Being nearest to the axis, and there having the smallest orbit, the Moon passes it twenty-seven days and the one-third part of a day, through the same space for which Saturn, the highest of the planets, as was stated above, requires thirty years. After remaining for two days in conjunction with the sun, on the thirtieth day she again very slowly emerges to pursue her accustomed course. I know not whether she ought not to be considered as our instructress in everything that can be known respecting the heavens; as that the year is divided into the twelve divisions of the months, since she follows the sun for the same number of times, until he returns to his starting point; and that her brightness, as well as that of the other stars, is regulated by that of the sun, if indeed they all of them shine by light borrowed from him, such as we see floating about, when it is reflected from the surface of water. On this account it is that she dissolves so much moisture, by a gentle and less perfect force, and adds to the quantity of that which the rays of the sun consume. On this account she appears with an unequal light, because being full only when she is in opposition, on all the remaining days she shows only so much of herself to the earth as she receives light from the sun. She is not seen in conjunction, because, at that time, she sends back the whole stream of light to the source whence she has derived it. That the stars generally are nourished by the terrestrial moisture is evident, because, when the moon is only half visible she is sometimes seen spotted, her power of absorbing moisture not having been powerful enough; for the spots are nothing else than the dregs of the earth drawn up along with the moisture. (10.) But her eclipses and those of the sun, the most wonderful of all the phaenomena of nature, and which are like prodigies, serve to indicate the magnitude of these bodies and the shadow which they cast.

CHAP. 7. OF THE ECLIPSES OF THE SUN AND THE MOON

For it is evident that the sun is hid by the intervention of the moon, and the moon by the opposition of the earth, and that these changes are mutual, the moon, by her interposition, taking the rays of the sun from the earth, and the earth from the moon. As she advances darkness is suddenly produced, and again the sun is obscured by her shade; for night is nothing more than the shade of the earth. The figure of this shade is like that of a pyramid or an inverted top; and the moon enters it only near its point, and it does not exceed the height of the moon, for there is no other star which is obscured in the same manner, while a figure of this kind always terminates in a point. The flight of birds, when very lofty, shows that shadows do not extend beyond a certain distance; their limit appears to be the termination of the air and the commencement of the aether. Above the moon everything is pare and full of an eternal light. The stars are visible to us in the night, in the same way that other luminous bodies are seen in the dark. It is from these causes that the moon is eclipsed during the night. The two kinds of eclipses are not, however, at the stated monthly periods, on account of the obliquity of the zodiac, and the irregularly wandering course of the moon, as stated above; besides that the motions of these stars do not always occur exactly at the same points.

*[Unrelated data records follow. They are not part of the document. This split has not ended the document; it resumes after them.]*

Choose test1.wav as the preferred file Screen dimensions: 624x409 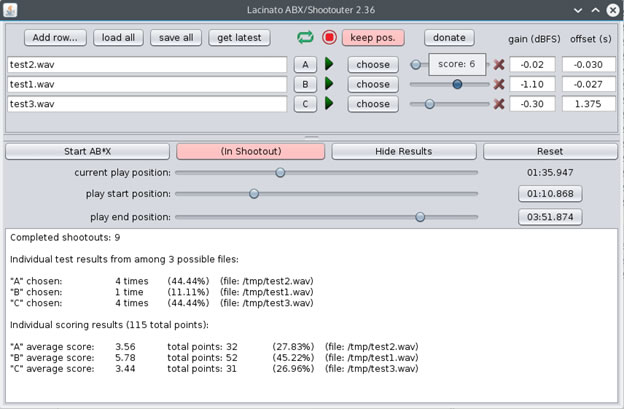(x=373, y=84)
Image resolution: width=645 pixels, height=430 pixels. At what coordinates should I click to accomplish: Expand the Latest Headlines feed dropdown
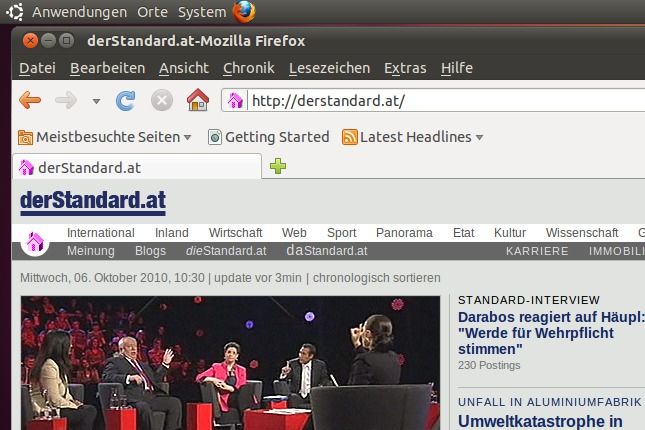(x=413, y=137)
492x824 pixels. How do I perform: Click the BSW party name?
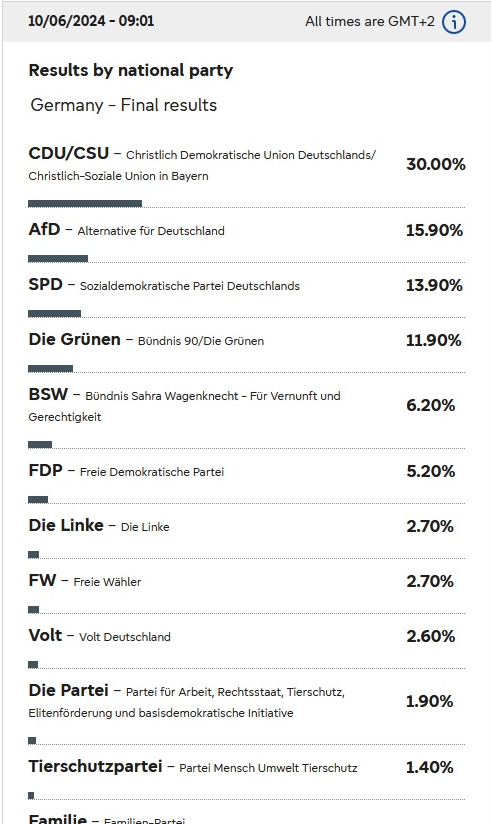point(48,394)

CHAP. 8. (II.). OF THE MAGNITUDE OF THE STARS

This kind of reasoning carries the human mind to the heavens, and by contemplating the world as it were from thence, it discloses to us the magnitude of the three greatest bodies in nature. For the sun could not be entirely concealed from the earth, by the intervention of the moon, if the earth were greater than the moon. And the vast size of the third body, the sun, is manifest from that of the other two, so that it is not necessary to scrutinize its size, by arguing from its visible appearance, or from any conjectures of the mind; it must be immense, because the shadows of rows of trees, extending for any number of miles, are disposed in right lines, as if the sun were in the middle of space. Also, because, at the equinox, he is vertical to all the inhabitants of the southern districts at the same time; also, because the shadows of all the people who live on this side of the tropic fall, at noon, towards the north, and, at sunrise, point to the west. But this could not be the case unless the sun were much greater than the earth; nor, unless it much exceeded Mount Ida in breadth, could he be seen when he rises, passing considerably beyond it to the right and to the left, especially, considering that it is separated by so great an interval.

The eclipse of the moon affords an undoubted argument of the sun’s magnitude, as it also does of the small size of the earth. For there are shadows of three figures, and it is evident, that if the body which produces the shadow be equal to the light, then it will be thrown off in the form of a pillar, and have no termination. If the body be greater than the light, the shadow will be in the form of an inverted cone, the bottom being the narrowest part, and being, at the same time, of an infinite length. If the body be less than the light, then we shall have the figure of a pyramid, terminating in a point. Now of this last kind is the shadow which produces the eclipse of the moon, and this is so manifest that there can be no doubt remaining that the earth is exceeded in magnitude by the sun, a circumstance which is indeed indicated by the silent declaration of nature herself. For why does he recede from us at the winter half of the year? That by the darkness of the nights the earth may be refreshed, which otherwise would be burned up, as indeed it is in certain parts, so great is his size.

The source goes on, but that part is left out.